Entries taken from a collection
++++
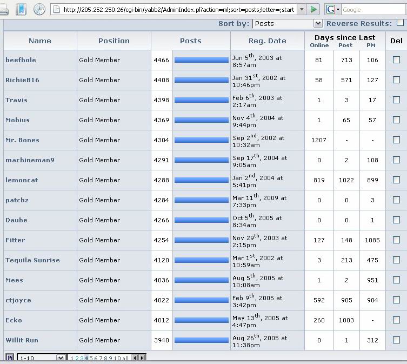
Task: Enable the Reverse Results checkbox
Action: pos(400,23)
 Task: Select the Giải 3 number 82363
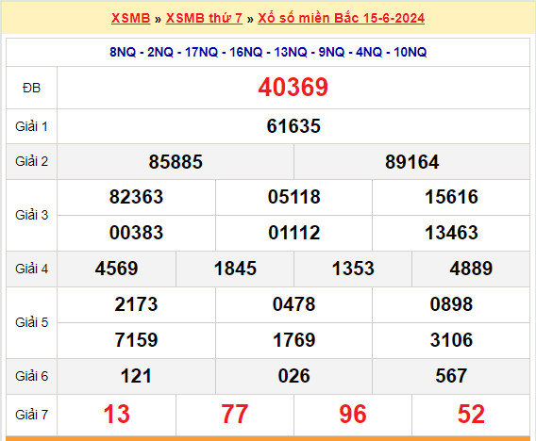(136, 197)
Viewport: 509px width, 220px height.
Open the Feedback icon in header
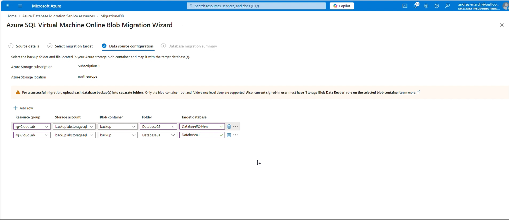[448, 6]
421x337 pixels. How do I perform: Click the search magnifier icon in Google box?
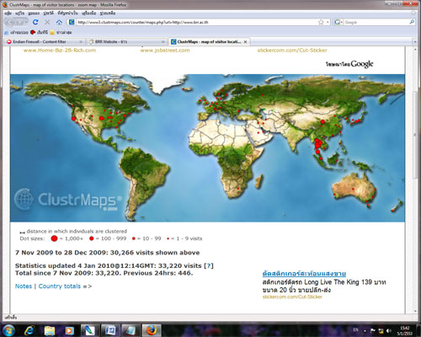pyautogui.click(x=412, y=22)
++++
*PROBLEM*
Nothing but the lines from the one that holds "421x337 pixels. How" through the end of the data should appear, written out exactly, without pictures.

*EXERCISE RESULT*
421x337 pixels. How do I perform: Click the search magnifier icon in Google box?
pyautogui.click(x=412, y=22)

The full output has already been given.